Сестрица Башалай называла его Нюсха Муу – просто так, в шутку. Он был самым младшим. Самым маленьким. Сестрица Башалай говорила, что он вырастет богатырем, и тогда она придумает ему другое прозвище.

Так и не вырос.

Сестрицу Башалай просватал хан из местности Арих-усун, и отец взял Нюсха Муу с собой, чтобы проводить ее. По дороге они встретили одного меркита, охотника, которому так понравилась сестрица Башалай, что он вернулся за своими братьями, и все вместе напали они на род того хана. Отца убили, и хана тоже, и многих еще людей из того рода. Сестрицу Башалай увезли, угнали скот, а Нюсха Муу и других мальчиков продали какому-то подкочевывающему племени.

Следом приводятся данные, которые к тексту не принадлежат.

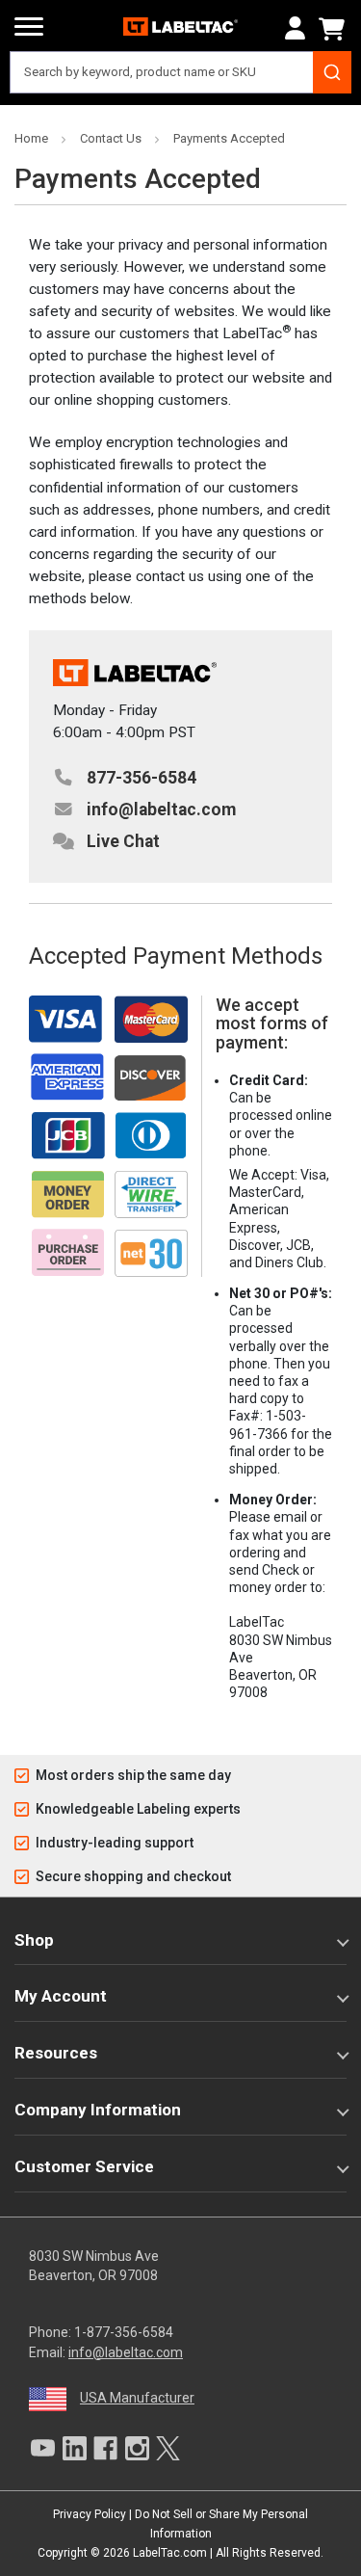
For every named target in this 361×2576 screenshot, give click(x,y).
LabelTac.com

Через три дня он сбежал. Его поймали и забили в колодки. Он снова сбежал при первой же возможности, и спрятался в маленьком озере, выставив из воды одни ноздри. На этот раз его не нашли.

Он пошел, куда глаза глядят, и встретил человека из племени сулдус. Человек предложил ему спрятаться в телеге с шерстью. Нюсха Муу думал, что человек хочет помочь, но тот продал его какому-то заезжему купцу. Колодки с него так и не сняли.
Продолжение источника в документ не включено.